A diretoria era formada pelo seu Diretor-Presidente José Martins Pollo, o Vice-Presidente Francisco Antônio da Silva e pelo Diretor Tenente-Coronel Sabino de Almeida Magalhães. O engenheiro responsável pelos projetos era Vicente de Carvalho e o engenheiro responsável pela construção e manutenção do ramal, o Sr. Antônio A. Horta Barbosa. Porém, diante da escassez de documentos referentes à empresa não foi possível identificar os funcionários (agente de estação, foguista, fiscal de trem, bilheteiro e equipe de manutenção) que trabalharam no ramal. A exceção fica por conta do congonhense Luiz Saint Clair Vasconcelos que, segundo sua neta Rosa de Vasconcelos Magalhães, foi auxiliar de maquinista da companhia e um dos responsáveis por conduzir o trem entre as estações durante vários anos. E também, ainda de acordo com relatos orais, o agente da estação ferroviária ‘Santuário’ teria sido o português Alberto Teixeira dos Santos (pai do primeiro prefeito de Congonhas, Dr. Albertinho) nos primeiros anos de funcionamento do ramal.

A inauguração do ramal

Após quase 12 meses de obras o ramal estava concluído e pronto para entrar em operação durante o jubileu de 1899 suprindo assim a grande expectativa dos moradores de Congonhas e localidades vizinhas em usufruir do novo e moderno meio de transporte coletivo.

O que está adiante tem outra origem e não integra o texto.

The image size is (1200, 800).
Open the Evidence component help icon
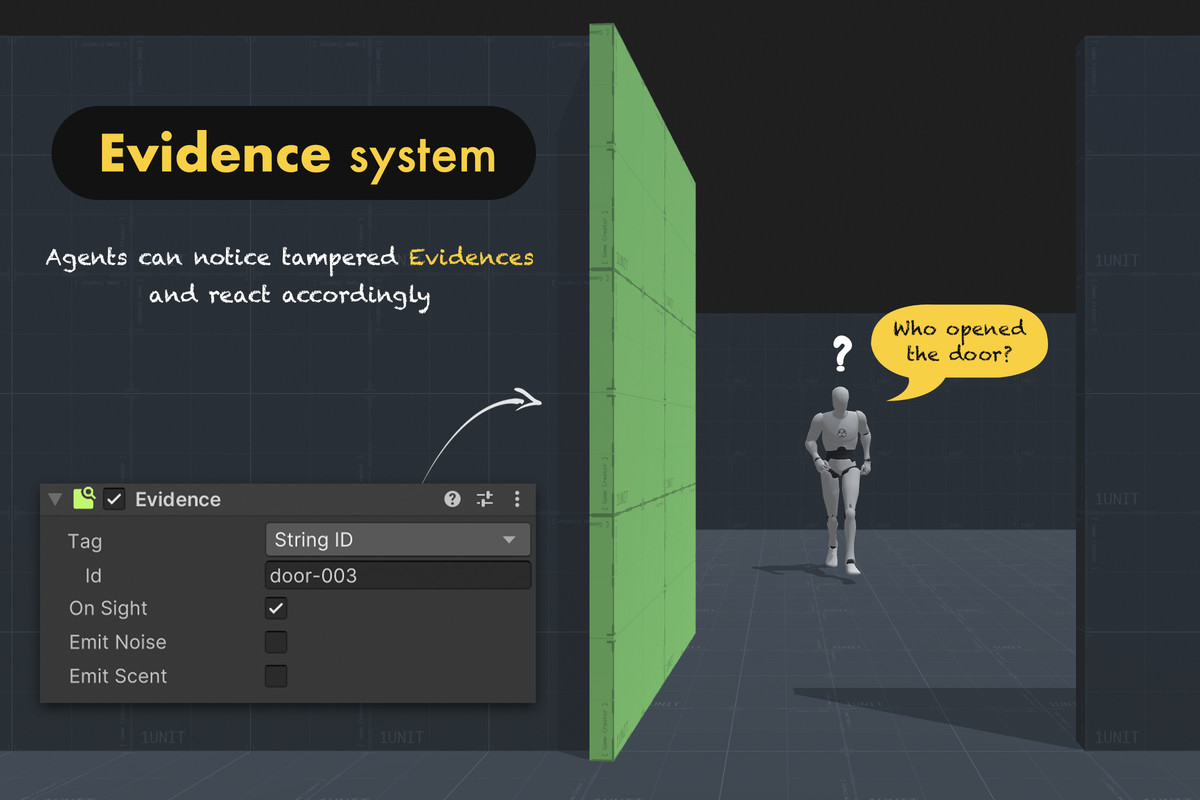(x=452, y=499)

Congonhas entrava definitivamente no rol das localidades atendidas pelas ferrovias brasileiras quando em 1º de setembro de 1899 era oficialmente aberta ao tráfego de trens a estação ‘Jubileu’ – ramal de Congonhas, da Estrada de Ferro Vale do Paraopeba.

Em nota o jornal “A Imprensa” do Rio de Janeiro, cujo diretor-chefe era o notável Ruy Barbosa, destacou em 02/09/1899 a inauguração da estação ‘Jubileu’:

O conhecido comerciante de nossa praça, sr. José Pollo, enviou-nos o seguinte telegrama, de Jubileu:

Jubileu.1 – peço-lhes que deem notícia da abertura, realizada hoje, da estação de Jubileu, correspondência do ramal de Congonhas do Campo.

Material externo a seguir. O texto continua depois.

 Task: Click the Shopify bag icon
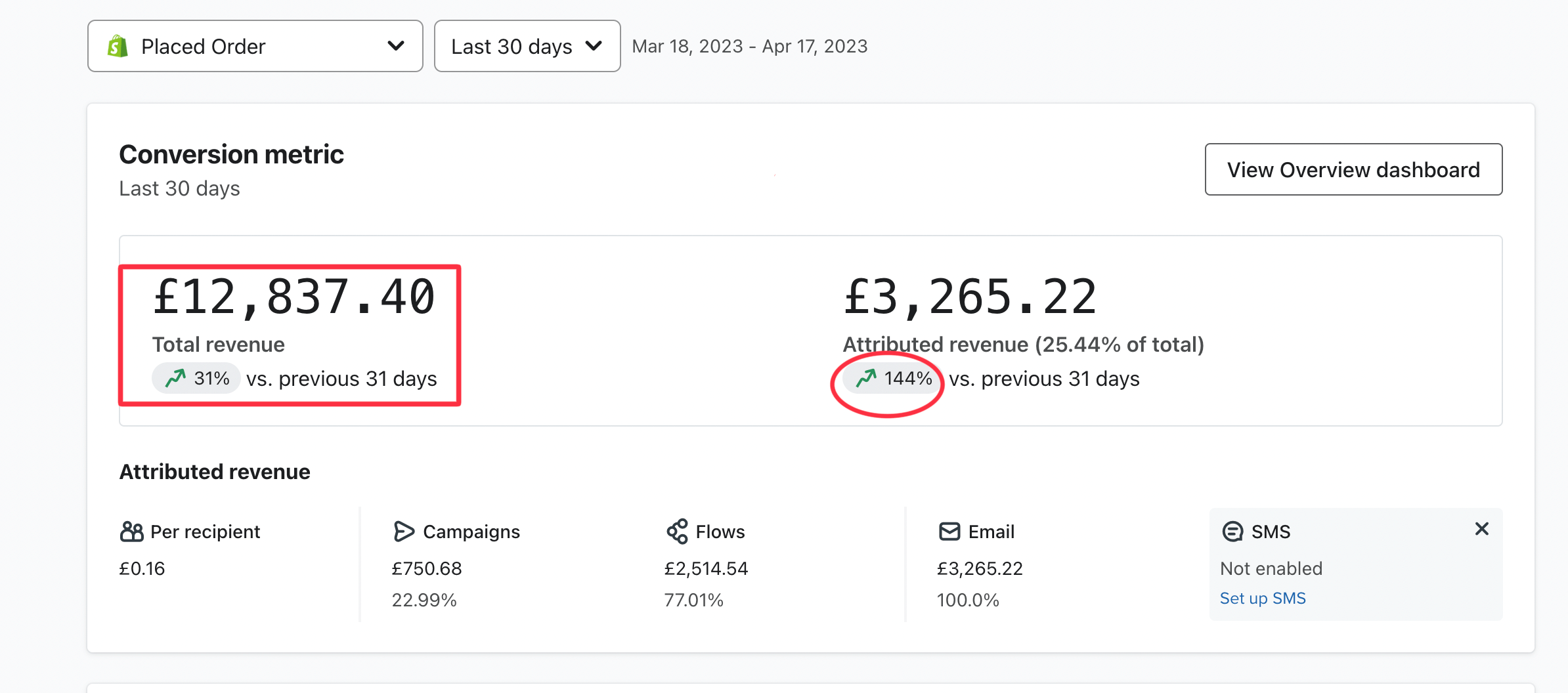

Houve grande regozijo. O povo veio esperar o S1, primeiro trem de passageiros que aqui parou, tendo à sua frente as principais autoridades, outras pessoas importantes e uma banda de música.

A visita de Dom Silvério e do Diretor da Central do Brasil

Apoiador da construção do ramal férreo, Dom Silvério Gomes Pimenta esteve em Congonhas para celebrar a benção final do Jubileu aos fiéis e também para conhecer o funcionamento e os serviços prestados pela Companhia Estrada de Ferro do Paraopeba.

Sua visita foi notícia no jornal ‘Minas Gerais’ na edição do dia 15/09/1899:

Terminaram ontem os tradicionais festejos de Congonhas do Campo, que foram este ano imensamente concorridos.

As esmolas que os fieis deixaram nas salvas, segundo nos informaram, elevaram-se à algumas dezenas de contos de reis.

O sr. Dom Silvério, bispo desta diocese, presidiu aos últimos atos, ministrando o sacramento da eucaristia e dando a benção episcopal.

Não nos consta que tenha havido a menor perturbação da ordem pública, correndo tudo na melhor ordem e estiveram muito animadas as feiras.

Dizem-nos que foi tal a concorrência de fieis que houve necessidade de se estabelecer no arraial de Congonhas um serviço contínuo de trens para dar vazão aos passageiros.

À disposição do Bispo, que chegou em Congonhas no dia 12, foi posto um carro especial pelo Dr. Alfredo Maia, diretor da E. de Ferro Central, que o conduziu à estação do Jubileu.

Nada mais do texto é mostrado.